Repeat exactly the lines of the entries below from the one with "Where should I click to: Expand" through the one with "Open the blue document help icon", both ends included, and nothing else.

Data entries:

Segment Open

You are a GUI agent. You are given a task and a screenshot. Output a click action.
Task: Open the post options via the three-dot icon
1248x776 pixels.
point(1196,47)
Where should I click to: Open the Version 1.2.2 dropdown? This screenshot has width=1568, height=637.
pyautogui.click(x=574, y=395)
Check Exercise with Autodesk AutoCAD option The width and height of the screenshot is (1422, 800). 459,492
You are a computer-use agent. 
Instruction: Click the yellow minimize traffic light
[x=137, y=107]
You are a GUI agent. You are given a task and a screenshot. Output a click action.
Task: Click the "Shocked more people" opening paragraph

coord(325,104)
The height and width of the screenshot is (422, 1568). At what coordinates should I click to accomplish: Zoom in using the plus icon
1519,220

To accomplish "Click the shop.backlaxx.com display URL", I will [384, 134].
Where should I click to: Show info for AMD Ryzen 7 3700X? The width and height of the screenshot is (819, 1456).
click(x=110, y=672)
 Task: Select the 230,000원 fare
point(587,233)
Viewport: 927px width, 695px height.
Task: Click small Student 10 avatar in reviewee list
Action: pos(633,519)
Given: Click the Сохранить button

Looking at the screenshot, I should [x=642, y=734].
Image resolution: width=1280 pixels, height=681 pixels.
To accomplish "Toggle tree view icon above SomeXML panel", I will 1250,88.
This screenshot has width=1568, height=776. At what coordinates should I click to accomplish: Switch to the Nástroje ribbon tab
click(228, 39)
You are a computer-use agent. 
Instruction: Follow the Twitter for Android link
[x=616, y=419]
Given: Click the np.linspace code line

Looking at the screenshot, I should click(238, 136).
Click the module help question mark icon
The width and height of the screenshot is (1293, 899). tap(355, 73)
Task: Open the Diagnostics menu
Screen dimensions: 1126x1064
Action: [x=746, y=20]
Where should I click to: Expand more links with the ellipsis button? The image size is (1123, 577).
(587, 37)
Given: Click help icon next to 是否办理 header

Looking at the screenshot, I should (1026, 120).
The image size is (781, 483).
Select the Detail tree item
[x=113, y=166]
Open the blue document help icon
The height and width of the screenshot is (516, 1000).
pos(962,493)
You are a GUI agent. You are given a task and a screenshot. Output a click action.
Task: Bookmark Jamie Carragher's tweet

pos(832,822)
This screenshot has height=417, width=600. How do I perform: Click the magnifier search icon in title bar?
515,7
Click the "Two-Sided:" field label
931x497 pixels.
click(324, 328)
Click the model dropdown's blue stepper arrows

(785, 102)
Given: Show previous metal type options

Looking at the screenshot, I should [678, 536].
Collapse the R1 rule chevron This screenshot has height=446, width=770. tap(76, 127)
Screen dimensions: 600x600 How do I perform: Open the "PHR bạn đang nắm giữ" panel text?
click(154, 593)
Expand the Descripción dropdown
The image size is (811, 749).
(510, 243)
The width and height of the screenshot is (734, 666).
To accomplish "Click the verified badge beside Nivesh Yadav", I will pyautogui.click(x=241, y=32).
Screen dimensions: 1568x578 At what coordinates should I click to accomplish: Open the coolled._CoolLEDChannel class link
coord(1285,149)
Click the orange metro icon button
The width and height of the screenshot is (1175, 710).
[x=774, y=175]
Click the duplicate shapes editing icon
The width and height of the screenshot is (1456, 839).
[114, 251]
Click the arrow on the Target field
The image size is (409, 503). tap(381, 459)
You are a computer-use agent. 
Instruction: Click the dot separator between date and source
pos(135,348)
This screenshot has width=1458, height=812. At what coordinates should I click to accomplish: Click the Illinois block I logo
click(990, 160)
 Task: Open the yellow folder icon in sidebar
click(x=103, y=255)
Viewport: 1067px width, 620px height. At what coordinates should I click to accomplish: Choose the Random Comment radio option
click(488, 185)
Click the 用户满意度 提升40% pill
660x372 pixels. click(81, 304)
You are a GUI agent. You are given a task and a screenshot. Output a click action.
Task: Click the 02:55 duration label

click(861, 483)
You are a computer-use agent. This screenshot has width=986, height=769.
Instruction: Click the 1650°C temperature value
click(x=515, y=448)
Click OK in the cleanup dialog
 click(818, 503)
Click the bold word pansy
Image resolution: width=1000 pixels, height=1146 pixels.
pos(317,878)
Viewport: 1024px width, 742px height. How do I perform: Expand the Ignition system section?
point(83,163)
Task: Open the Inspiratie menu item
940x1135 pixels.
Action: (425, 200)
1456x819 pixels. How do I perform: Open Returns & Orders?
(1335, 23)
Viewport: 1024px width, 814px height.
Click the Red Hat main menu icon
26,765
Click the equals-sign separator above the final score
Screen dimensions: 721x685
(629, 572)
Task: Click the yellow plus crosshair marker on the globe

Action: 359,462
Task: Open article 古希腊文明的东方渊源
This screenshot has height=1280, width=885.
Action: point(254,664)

Segment Closed

Completed task:
Where should I click to: Expand more links with the ellipsis button? The image size is (1123, 577).
(587, 37)
Given: Click help icon next to 是否办理 header

Looking at the screenshot, I should (1026, 120).
The image size is (781, 483).
Select the Detail tree item
[x=113, y=166]
Open the blue document help icon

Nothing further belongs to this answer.